RECORDS TO USE start
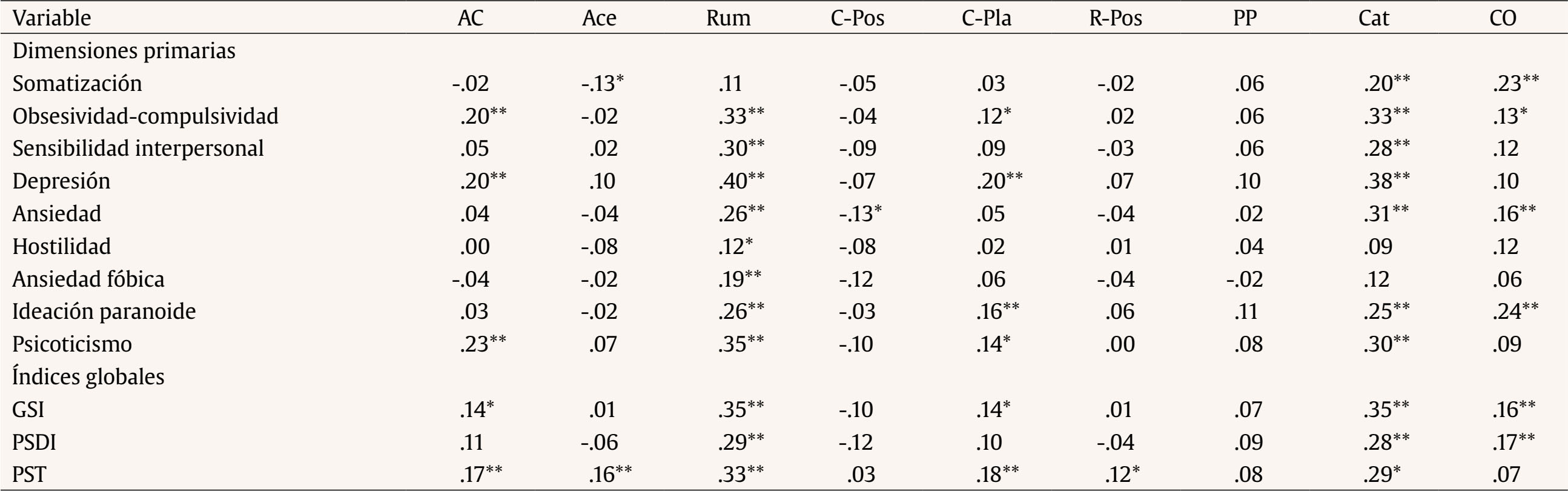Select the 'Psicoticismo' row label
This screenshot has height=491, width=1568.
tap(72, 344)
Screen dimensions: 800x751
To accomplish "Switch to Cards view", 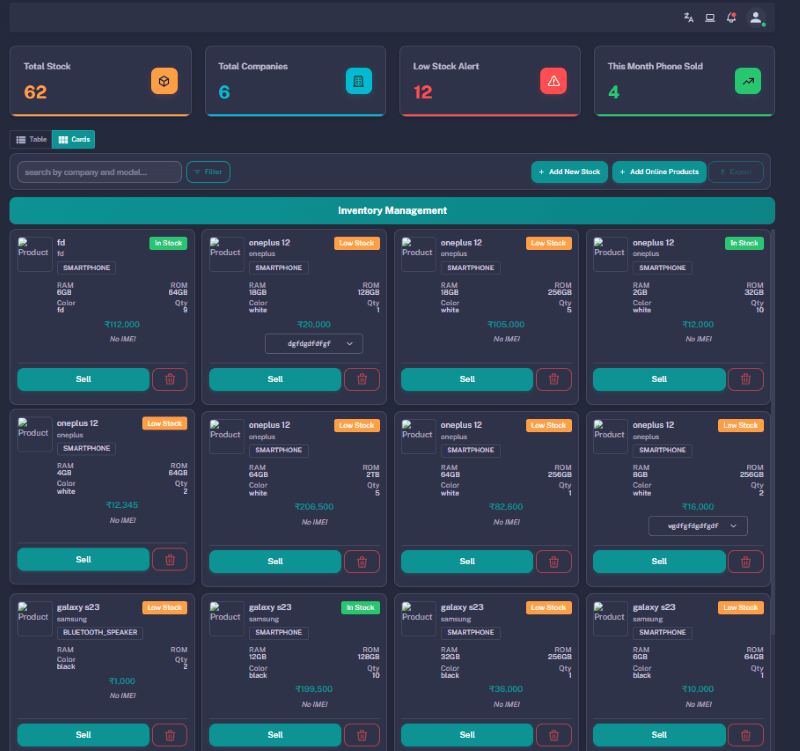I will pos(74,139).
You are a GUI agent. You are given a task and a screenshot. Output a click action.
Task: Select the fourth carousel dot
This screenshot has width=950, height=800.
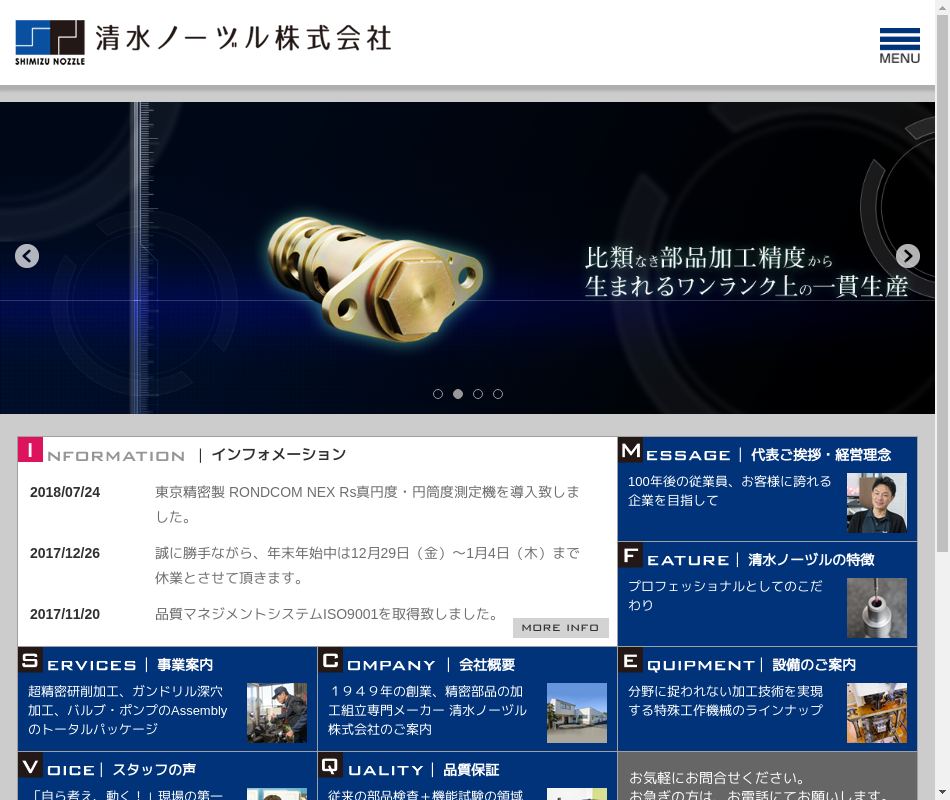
RECORDS TO USE end
INSTRUCTIONS TO FOLLOW: Pull out every line of the records that contains the string "screenshot".

THE SOLUTION:
This screenshot has height=491, width=1568.
You are a GUI agent. You are given a task and a screenshot. Output a click action.
This screenshot has width=950, height=800.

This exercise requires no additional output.